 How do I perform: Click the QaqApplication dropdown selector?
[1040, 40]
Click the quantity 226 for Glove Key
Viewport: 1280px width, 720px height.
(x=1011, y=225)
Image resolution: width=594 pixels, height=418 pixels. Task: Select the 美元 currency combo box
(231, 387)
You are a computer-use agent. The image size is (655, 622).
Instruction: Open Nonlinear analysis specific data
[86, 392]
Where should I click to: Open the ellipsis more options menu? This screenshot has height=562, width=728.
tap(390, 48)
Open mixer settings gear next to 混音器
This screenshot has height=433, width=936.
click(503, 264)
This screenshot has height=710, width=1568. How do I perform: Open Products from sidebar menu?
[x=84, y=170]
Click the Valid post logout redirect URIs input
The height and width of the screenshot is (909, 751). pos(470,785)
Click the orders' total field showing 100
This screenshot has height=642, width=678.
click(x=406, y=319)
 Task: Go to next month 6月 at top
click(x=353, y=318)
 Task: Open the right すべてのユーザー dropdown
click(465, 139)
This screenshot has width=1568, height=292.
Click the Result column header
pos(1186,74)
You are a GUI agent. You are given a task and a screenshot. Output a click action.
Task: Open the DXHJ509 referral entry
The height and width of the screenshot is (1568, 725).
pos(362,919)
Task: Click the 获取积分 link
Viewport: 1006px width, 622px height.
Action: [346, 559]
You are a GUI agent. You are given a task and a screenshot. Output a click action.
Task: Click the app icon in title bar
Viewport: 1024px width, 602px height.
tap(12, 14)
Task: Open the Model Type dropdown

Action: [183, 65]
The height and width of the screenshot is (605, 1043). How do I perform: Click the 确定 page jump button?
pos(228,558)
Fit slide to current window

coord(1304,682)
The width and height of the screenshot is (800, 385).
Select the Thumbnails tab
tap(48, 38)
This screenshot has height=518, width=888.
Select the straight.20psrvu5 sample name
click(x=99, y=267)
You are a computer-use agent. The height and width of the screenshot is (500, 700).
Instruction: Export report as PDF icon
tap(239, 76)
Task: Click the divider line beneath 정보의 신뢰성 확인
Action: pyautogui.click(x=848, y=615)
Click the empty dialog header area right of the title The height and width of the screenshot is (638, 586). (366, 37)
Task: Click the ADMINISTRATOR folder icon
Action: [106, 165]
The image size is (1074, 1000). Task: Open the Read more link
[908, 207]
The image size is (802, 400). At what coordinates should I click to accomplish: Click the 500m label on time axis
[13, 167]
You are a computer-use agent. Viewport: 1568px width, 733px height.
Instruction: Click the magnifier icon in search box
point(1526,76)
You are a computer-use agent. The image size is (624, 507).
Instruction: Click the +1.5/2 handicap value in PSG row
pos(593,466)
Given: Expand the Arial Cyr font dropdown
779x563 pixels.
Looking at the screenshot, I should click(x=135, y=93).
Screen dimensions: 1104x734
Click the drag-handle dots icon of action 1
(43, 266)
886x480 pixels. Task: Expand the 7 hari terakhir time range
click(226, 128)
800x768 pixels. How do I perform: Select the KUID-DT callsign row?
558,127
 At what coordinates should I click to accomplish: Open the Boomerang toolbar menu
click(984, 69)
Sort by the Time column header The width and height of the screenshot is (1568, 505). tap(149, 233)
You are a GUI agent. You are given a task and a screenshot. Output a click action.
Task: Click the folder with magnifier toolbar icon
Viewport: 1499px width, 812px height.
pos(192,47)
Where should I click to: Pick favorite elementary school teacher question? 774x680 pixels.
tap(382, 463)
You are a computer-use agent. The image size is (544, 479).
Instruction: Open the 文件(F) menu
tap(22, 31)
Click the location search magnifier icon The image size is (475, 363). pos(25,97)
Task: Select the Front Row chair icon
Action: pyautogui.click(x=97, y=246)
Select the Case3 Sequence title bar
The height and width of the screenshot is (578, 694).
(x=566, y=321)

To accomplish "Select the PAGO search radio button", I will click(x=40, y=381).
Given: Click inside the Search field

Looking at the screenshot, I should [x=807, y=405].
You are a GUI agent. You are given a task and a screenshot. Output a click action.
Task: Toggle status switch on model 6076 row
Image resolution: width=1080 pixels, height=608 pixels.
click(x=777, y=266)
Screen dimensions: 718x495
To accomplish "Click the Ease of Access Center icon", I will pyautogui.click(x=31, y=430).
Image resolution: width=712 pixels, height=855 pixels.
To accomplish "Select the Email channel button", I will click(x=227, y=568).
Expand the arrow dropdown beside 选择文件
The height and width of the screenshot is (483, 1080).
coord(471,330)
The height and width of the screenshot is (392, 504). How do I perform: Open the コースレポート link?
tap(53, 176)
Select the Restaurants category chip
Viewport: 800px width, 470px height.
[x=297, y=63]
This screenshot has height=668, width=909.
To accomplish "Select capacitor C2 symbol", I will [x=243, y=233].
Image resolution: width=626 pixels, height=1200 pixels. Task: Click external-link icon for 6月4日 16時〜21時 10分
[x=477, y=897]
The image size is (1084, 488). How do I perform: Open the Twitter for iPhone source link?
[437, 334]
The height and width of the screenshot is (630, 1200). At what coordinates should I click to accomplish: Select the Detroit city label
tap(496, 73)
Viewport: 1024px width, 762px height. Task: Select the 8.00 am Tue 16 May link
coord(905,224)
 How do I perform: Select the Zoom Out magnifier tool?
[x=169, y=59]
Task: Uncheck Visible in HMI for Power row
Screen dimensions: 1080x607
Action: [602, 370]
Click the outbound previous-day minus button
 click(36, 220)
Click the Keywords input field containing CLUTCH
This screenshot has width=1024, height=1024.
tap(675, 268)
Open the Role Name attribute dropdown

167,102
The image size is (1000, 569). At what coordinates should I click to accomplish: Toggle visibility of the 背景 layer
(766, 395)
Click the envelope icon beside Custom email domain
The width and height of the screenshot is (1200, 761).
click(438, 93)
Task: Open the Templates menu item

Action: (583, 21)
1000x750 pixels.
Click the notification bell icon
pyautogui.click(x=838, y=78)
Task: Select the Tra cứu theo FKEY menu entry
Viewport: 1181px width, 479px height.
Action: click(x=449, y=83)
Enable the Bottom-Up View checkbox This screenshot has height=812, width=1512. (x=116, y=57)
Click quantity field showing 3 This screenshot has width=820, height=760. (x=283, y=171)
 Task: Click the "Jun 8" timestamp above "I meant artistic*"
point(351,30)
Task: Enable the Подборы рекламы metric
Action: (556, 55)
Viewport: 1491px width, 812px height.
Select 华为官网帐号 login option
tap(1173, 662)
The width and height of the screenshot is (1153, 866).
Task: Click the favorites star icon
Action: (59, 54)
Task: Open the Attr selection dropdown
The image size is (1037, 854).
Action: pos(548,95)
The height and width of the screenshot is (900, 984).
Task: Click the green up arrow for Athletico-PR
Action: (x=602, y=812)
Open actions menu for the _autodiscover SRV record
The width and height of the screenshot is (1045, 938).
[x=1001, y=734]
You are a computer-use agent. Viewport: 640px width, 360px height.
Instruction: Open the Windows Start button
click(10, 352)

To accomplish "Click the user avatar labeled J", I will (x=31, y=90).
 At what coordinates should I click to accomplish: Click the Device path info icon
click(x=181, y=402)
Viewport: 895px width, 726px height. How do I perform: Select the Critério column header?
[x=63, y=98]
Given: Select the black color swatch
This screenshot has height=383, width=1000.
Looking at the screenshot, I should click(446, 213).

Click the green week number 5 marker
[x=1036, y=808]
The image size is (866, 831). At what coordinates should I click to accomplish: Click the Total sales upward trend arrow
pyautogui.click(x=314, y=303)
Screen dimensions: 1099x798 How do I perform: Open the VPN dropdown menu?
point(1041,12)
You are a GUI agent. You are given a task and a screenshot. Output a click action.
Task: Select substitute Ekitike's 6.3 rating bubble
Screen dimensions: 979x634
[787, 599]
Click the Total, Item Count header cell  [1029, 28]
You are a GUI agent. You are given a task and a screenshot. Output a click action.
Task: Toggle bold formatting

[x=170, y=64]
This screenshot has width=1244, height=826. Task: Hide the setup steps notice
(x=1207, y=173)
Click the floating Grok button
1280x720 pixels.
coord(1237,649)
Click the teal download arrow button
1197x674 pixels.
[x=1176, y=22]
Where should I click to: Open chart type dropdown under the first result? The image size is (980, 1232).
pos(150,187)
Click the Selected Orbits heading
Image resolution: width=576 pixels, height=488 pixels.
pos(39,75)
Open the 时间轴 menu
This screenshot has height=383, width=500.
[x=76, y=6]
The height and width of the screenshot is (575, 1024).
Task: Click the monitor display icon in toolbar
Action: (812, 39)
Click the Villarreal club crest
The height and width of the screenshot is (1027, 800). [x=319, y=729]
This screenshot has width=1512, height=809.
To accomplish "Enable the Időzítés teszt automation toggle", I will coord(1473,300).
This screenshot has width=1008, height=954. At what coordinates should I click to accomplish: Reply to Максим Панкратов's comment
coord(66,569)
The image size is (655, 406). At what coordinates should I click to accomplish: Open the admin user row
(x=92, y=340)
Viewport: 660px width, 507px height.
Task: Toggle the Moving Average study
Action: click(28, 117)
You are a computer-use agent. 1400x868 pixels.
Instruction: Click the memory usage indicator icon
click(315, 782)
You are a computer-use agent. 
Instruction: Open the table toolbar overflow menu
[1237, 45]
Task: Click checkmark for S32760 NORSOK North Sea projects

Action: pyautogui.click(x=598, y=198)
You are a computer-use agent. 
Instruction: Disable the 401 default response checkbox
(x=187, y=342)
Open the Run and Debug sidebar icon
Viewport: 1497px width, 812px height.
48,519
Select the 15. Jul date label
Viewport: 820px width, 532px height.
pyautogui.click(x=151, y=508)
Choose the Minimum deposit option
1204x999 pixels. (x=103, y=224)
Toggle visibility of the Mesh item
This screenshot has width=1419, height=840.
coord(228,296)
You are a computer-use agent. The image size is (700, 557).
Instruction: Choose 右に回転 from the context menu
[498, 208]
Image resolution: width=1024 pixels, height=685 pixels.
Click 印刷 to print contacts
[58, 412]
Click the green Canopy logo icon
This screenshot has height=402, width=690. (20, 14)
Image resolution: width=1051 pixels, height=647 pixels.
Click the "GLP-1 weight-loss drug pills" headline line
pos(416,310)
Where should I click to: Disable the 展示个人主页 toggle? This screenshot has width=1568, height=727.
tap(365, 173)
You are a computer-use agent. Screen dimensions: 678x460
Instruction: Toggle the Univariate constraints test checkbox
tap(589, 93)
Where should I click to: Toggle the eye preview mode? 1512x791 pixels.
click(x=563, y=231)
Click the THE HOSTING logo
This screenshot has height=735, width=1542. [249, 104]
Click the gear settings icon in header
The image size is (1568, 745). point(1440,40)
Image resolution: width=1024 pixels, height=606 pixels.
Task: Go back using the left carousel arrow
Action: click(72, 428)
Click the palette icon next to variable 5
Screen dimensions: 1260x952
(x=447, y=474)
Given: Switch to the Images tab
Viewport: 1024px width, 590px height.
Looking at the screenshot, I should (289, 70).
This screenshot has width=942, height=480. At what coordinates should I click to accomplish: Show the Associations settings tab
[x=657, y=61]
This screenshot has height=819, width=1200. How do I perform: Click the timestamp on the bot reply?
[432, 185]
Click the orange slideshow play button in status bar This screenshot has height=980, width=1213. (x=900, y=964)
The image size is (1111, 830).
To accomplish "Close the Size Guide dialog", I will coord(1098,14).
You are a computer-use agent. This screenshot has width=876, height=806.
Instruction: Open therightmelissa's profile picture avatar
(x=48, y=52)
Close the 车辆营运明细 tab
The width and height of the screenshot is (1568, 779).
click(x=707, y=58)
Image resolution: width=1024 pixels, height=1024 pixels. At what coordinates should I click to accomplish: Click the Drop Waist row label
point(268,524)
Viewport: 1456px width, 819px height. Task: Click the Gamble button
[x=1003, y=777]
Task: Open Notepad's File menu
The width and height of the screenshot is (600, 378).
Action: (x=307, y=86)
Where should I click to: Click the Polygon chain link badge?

> _ASSIGNMENT_
Copy every line from the records above that contains the word "Close".

> _YOUR SOLUTION_
To accomplish "Close the Size Guide dialog", I will coord(1098,14).
Close the 车辆营运明细 tab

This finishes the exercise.